Morph is a data workspace that focuses on ‘using’ data rather than ‘storing’ it.

Today, the importance of collecting and storing data is well understood and many companies operate data warehouses and databases. However, making good use of the data collected is not an easy task.

In an age where critical business data is collected on a daily basis and new actions are required on a daily or weekly basis, it is essential to build a quick, flexible, data utilization infrastructure to understand the true meaning of data.

This section confirms the importance of incorporating data analysis and insight extraction in an agile manner to your workflow, and using the power of AI to better understand data… and why Morph is the best tool for such workflows.


Challenges of traditional data tools

Traditional data analysis and BI tools have:

  1. High learning costs and long build times. Many data tools require high learning costs, with proprietary extended programming languages and very complex configurations. They also require engineering to build and that must also be taken into account.
  2. Long lead times to make changes. Suppose you have finally completed the build and have gained insights from your data. But if new indicators emerge from the learnings that you want to monitor, you have to build the analysis flow and dashboards from scratch. You need to convene the engineers again and get the dashboard to reflect the requirements from the business unit.
  3. Complex workarounds. The problem becomes instantly more complex when you try to do more than what the tool has been designed specifically to do. In many cases, you will be forced to ask an engineer to build a workaround for you.

In other words, it is like a waterfall model. This may not be a problem if the sequence of requirements definition, design, construction, and operational testing can take weeks or months, and furthermore, if the system is built once and then used on an annual basis.

However, in an era of rapidly changing business environments, you may feel the need for faster data utilization cycles to make data-driven decisions.

Agile and flexible data analysis and BI

Agile approaches have been widely adopted in software development, but the mindset can also be applied to data analysis and business intelligence (BI).

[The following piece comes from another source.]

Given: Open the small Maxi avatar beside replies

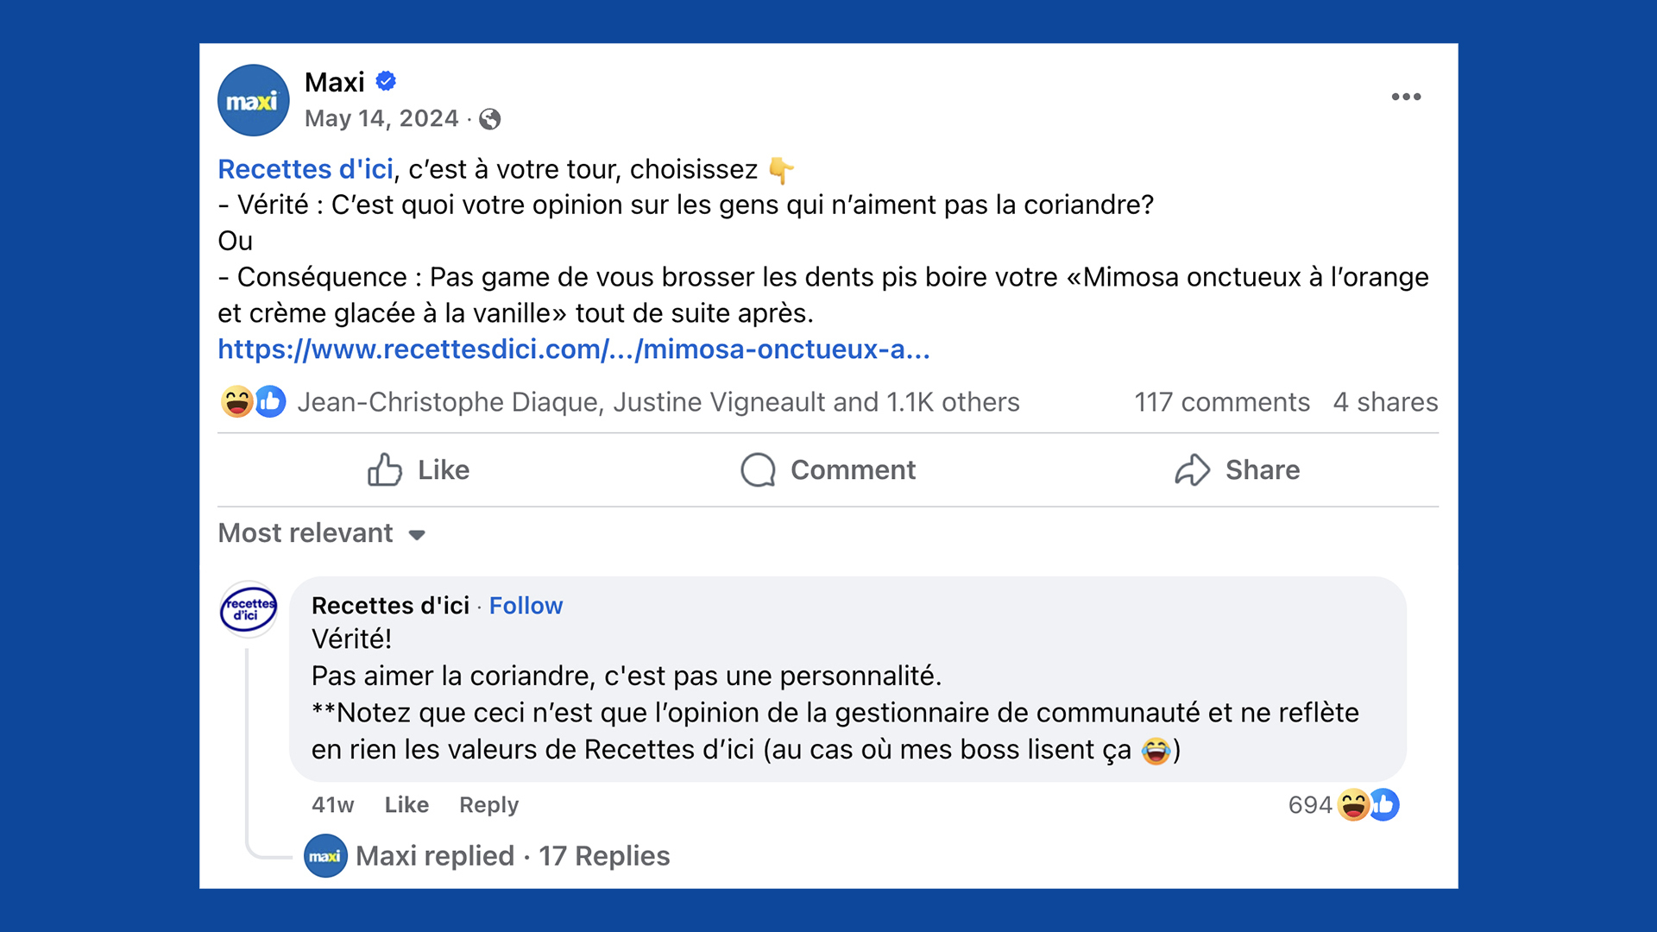Looking at the screenshot, I should tap(325, 856).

Benefits of the agile approach

  1. Rapid feedback loop: agile methodologies allow for rapid feedback through a series of short iterations (sprints). This allows immediate validation of the results of the analysis and, if necessary, a change of direction.
  2. User-centred development: agility allows development to be based on the needs of the user, so that data analysis can be tailored to the specific requirements of the business scene. This enables users to quickly obtain the information they need and make decisions more smoothly.
  3. Flexibility: an agile approach can be flexible as the business environment and requirements change. New data sources can be added and analysis methods can be changed quickly, so that decisions are always based on the latest information.

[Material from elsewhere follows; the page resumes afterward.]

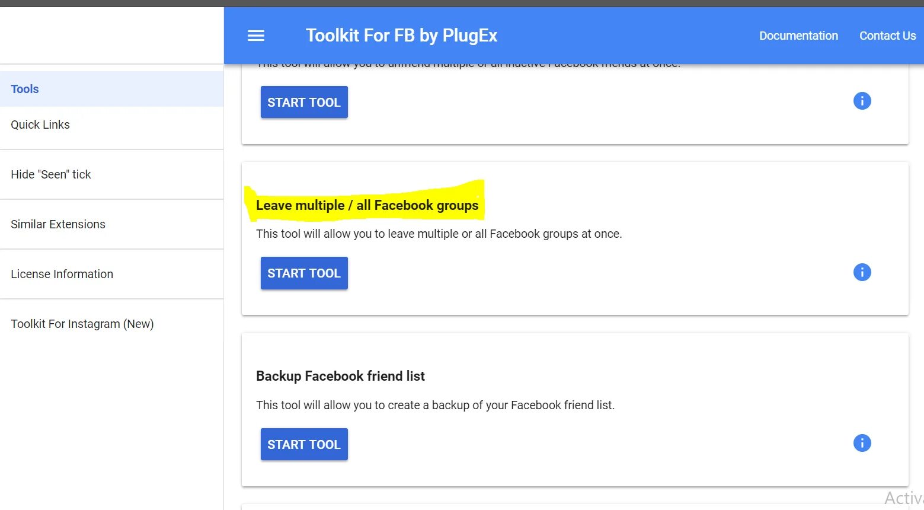Show info for Leave Facebook groups tool

click(x=862, y=272)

Specific methods of agile data analysis

  1. Incremental data collection and integration: focus on the most important data sets in the early stages and adopt a phased approach to adding and integrating data. This allows for gradual expansion of data coverage while providing value early on.
  2. Continuous communication and collaboration: communicate frequently within and outside the team and actively incorporate stakeholder feedback. Share progress and make necessary adjustments through regular meetings and review sessions.
  3. Data pipeline automation: automates data collection, integration, cleaning and analysis, reducing the burden of manual work. This improves the efficiency of analytical work and makes agile processes more effective.
  4. Deploy to the production environment: deploy what you have tried in the sandbox environment smoothly to the production environment. This allows the results of data analysis to be quickly utilised in the next sprint.

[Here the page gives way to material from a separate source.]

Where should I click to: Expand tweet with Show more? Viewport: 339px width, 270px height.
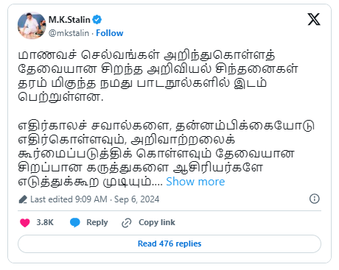(195, 182)
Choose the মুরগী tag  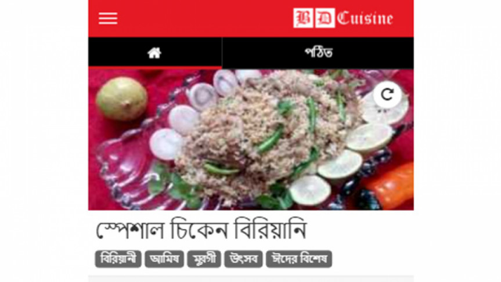[204, 259]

Agile data analytics and BI enable companies to extract value from their data more quickly and flexibly, giving their business a competitive edge, and Morph supports this approach, providing an environment where users can get the information they need in a timely manner.

Morph Features:

Complete cloud infrastructure for data utilization

Morph has all the cloud infrastructure needed for data analysis. This includes cloud-based Postgres providing advanced computing power, scalable storage solutions and management of directed graph models to build data pipelines. Users can easily utilise these infrastructures and start analysing data quickly.

SQL・Python

Morph supports both SQL and Python, the main languages of data analysis. This allows users to choose the language best suited to their own skill set and efficiently query and analyse data: they can perform simple queries using SQL or build advanced data science and machine learning models using Python. Furthermore, Morph seamlessly integrates these languages, allowing users to easily exchange data between different languages.

Support for all file formats

Morph supports a variety of file formats, including CSV, JSON and Excel. This allows data from different sources to be easily imported and centrally managed. Users can integrate data from different formats and provide a unified view, significantly increasing the efficiency of data analysis. Data can also be exported flexibly and easily integrated with other systems and tools.

Data Applications

Build custom data apps for flaexible, performant useage of your data.

Morph AI

Morph includes AI capabilities that help users gain a deeper understanding of their data and assist in the analysis process; Morph AI automatically detects patterns and trends in the data and provides key insights. In addition, an AI assistant helps users in creating queries and visualizing data, making it easier to perform complex analysis tasks. This allows users to perform sophisticated analyses and quickly obtain decision-useful information, even if they do not have specialist data knowledge.